The logistics of cotton harvesting and processing have been improved by the development of the cotton module builder, a machine that compresses harvested cotton into a large block, which is then covered with a tarp and temporarily stored at the edge of the field.

Cotton processing

After cultivation, cotton is harvested at the farm, and goes through multiple processes. Before processing, there are 3 stages:

  1. Ginning
  2. Spinning
  3. Weaving

After weaving, cotton typically fabric passes through several processing stages. After some stages the fabric can be directly used in the final product, for example unbleached cloth is used in grain bags. Typical stages are:

  1. Singeing
  2. Desizing
  3. Scouring
  4. Bleaching
  5. Mercerizing
  6. Dyeing
  7. Finishing

Uses

In addition to the textile industry, cotton is used in fishnets, coffee filters, tents and in bookbinding. The first Chinese paper was made of cotton fiber, as is the modern US dollar bill and federal stationery. Fire hoses were once made of cotton.

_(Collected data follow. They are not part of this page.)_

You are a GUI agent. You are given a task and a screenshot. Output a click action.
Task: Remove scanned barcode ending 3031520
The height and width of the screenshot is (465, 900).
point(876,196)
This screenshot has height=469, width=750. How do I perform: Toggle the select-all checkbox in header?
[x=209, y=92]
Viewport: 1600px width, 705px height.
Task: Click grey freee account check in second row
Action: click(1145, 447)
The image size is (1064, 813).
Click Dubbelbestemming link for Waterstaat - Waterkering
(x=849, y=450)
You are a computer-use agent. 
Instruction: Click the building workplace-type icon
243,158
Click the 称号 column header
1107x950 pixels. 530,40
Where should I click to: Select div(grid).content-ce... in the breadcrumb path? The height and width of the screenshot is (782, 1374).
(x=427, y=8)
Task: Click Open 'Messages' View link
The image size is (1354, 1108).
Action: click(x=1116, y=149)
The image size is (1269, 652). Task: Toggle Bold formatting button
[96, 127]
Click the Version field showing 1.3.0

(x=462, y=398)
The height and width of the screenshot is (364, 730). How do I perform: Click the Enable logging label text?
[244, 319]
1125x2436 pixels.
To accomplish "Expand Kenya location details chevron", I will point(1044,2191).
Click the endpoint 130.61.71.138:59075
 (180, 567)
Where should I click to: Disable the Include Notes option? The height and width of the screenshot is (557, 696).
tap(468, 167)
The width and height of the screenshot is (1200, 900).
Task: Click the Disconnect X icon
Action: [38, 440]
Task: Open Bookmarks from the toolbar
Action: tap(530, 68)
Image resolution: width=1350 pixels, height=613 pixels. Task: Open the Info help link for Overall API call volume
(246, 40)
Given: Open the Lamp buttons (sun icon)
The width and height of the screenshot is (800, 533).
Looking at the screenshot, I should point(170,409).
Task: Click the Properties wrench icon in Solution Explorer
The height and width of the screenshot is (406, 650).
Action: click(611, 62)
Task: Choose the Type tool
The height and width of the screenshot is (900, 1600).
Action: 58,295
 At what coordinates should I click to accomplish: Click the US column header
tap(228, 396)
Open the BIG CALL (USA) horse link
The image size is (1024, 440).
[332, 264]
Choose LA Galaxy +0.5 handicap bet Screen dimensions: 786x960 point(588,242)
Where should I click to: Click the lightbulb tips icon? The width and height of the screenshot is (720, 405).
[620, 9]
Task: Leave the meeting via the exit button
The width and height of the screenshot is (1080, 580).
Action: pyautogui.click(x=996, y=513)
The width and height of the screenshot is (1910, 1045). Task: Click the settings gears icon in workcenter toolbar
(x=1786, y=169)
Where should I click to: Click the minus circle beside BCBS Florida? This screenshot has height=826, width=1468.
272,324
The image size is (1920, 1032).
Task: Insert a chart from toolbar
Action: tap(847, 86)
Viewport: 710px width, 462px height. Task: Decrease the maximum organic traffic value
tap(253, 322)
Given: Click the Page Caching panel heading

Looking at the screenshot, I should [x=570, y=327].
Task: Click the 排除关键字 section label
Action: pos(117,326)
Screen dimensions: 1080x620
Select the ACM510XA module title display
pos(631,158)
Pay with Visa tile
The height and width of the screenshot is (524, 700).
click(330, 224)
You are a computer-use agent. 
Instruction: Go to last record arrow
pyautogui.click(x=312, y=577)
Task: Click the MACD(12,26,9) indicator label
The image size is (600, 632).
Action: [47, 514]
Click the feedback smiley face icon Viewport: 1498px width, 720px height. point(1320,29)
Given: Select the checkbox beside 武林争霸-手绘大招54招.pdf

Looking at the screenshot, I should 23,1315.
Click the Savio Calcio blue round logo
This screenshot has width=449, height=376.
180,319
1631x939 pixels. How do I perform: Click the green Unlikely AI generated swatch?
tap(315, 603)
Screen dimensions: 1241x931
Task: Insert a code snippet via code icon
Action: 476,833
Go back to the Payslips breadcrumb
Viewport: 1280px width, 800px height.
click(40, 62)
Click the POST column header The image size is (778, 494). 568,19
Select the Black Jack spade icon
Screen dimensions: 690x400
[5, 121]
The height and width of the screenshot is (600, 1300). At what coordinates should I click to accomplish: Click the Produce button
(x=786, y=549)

Denim, a type of durable cloth, is made mostly of cotton, as are T-shirts.

The cottonseed which remains after the cotton is ginned is used to produce cottonseed oil, which after refining can be consumed by humans like any other vegetable oil. The cottonseed meal that is left is generally fed to livestock.

Fair trade

Cotton is an enormously important commodity throughout the world. However, many farmers in developing countries receive a low price for their produce, or find it difficult to compete with developed countries. This has led to 'fair trade' cotton clothing being available in some countries.

Old British cotton yarn measures

  • 1 thread = 54 inches (c. 137 cm)
  • 1 skein or rap = 80 threads (120 yards or c. 109 m)
  • 1 hank = 7 skeins (840 yards or c. 768 m)
  • 1 spindle = 18 hanks (15,120 yards or c. 13.826 km)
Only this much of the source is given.